* [STATED EXERCISE]
Copy out the rows below word for word, starting with the line that contains "Describe the element" and continuing through the last row, both included. Leave the pictures out of your answer.

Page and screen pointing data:
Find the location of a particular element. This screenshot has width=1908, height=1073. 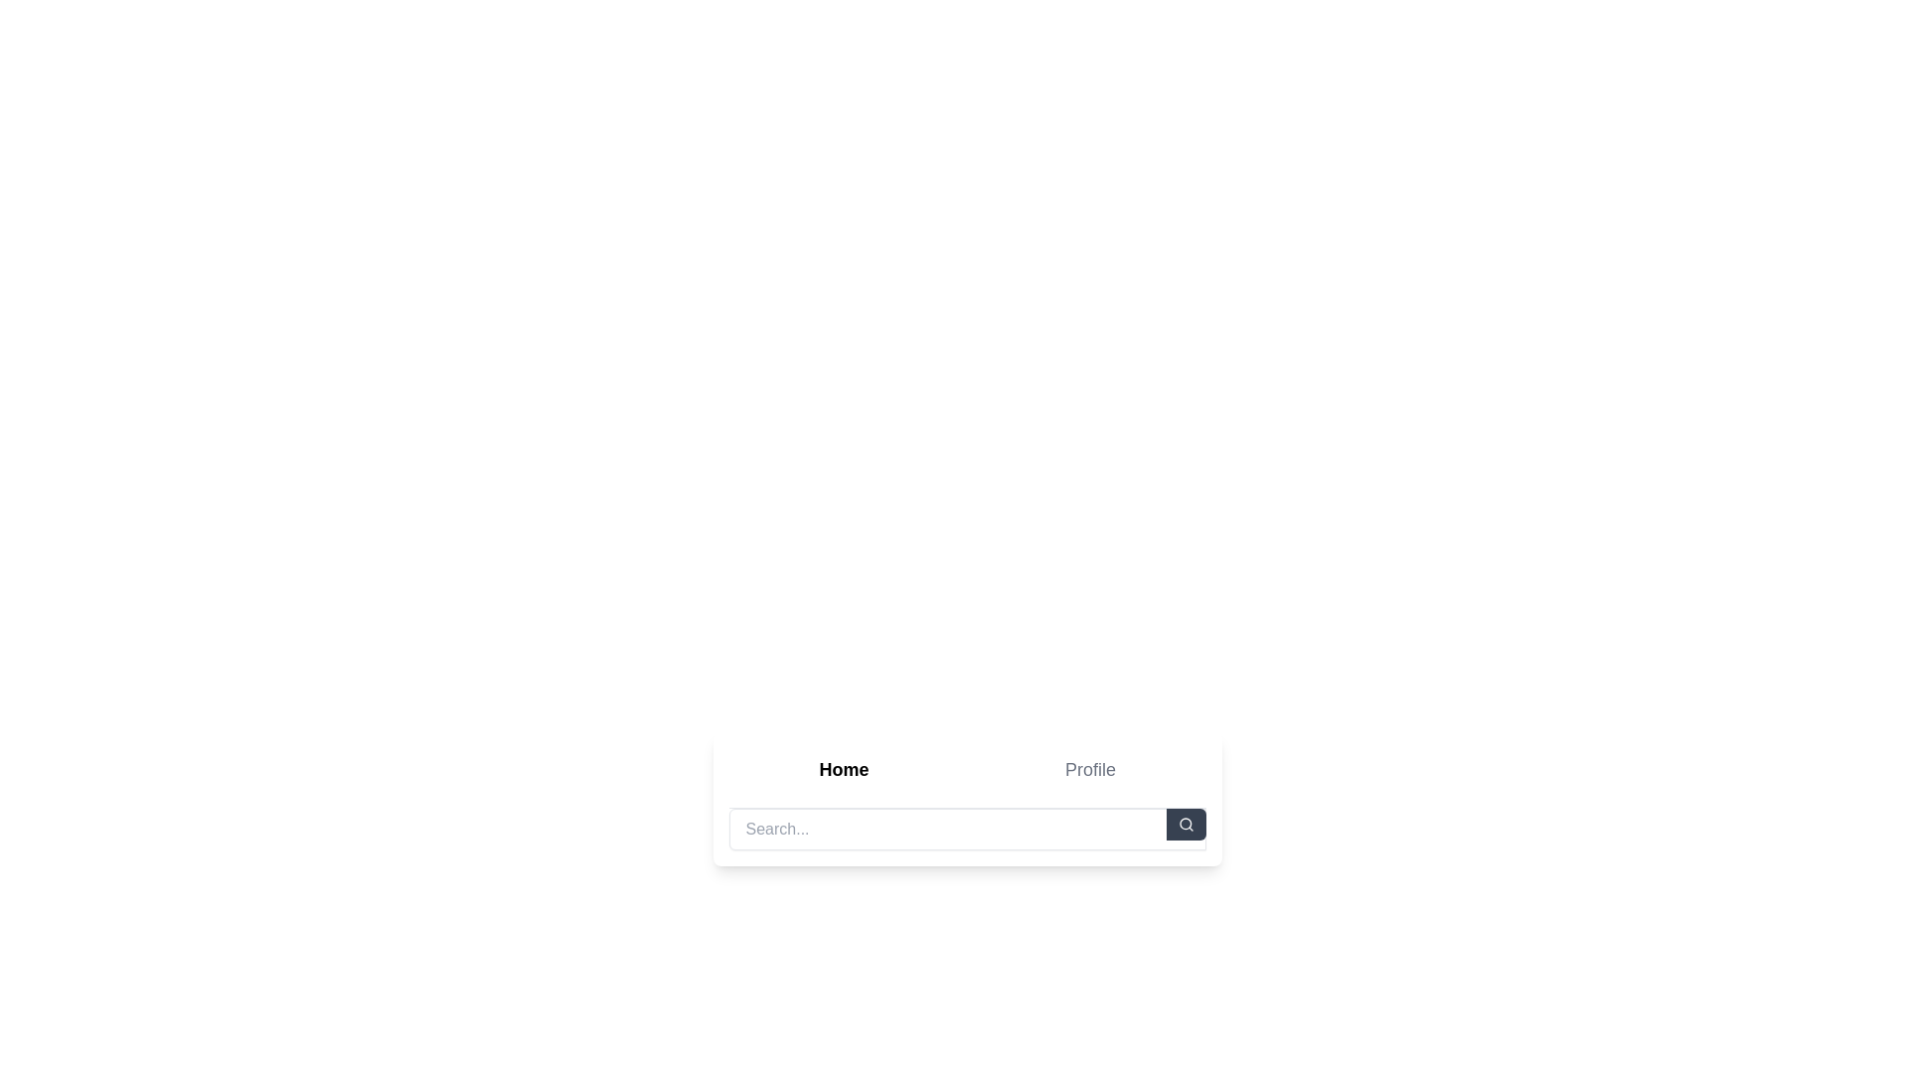

the navigation button that directs users to the home page, located to the left of the 'Profile' option in the navigation bar is located at coordinates (844, 769).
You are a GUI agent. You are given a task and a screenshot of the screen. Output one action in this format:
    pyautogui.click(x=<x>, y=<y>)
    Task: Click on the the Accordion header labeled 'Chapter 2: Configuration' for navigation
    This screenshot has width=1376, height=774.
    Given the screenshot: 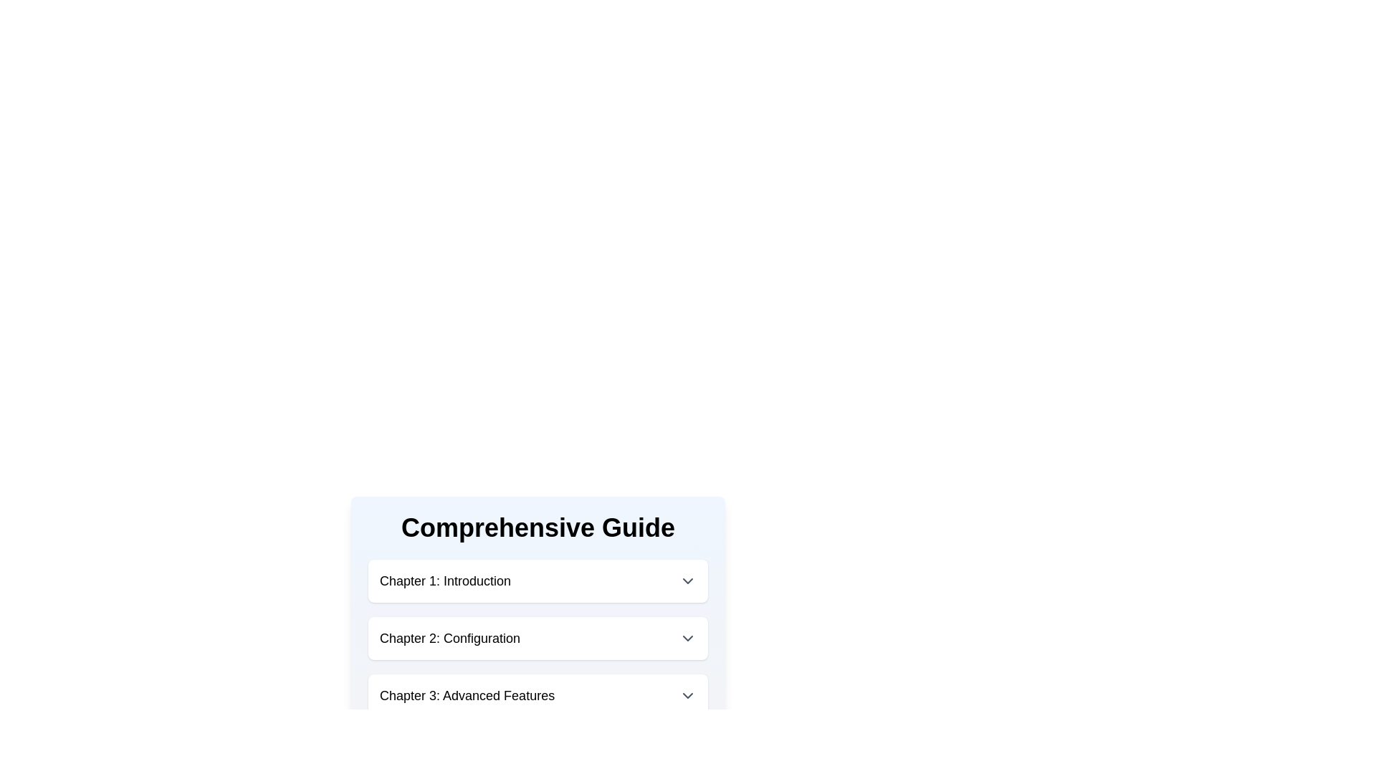 What is the action you would take?
    pyautogui.click(x=537, y=638)
    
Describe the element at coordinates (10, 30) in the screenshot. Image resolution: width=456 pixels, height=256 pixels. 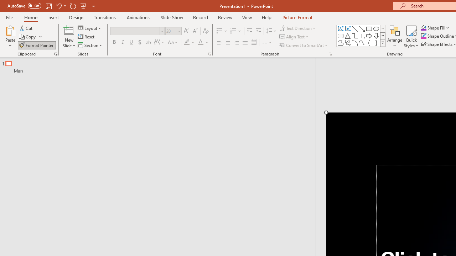
I see `'Paste'` at that location.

* [SOLUTION FOR THIS PROBLEM]
Describe the element at coordinates (10, 30) in the screenshot. Image resolution: width=456 pixels, height=256 pixels. 
I see `'Paste'` at that location.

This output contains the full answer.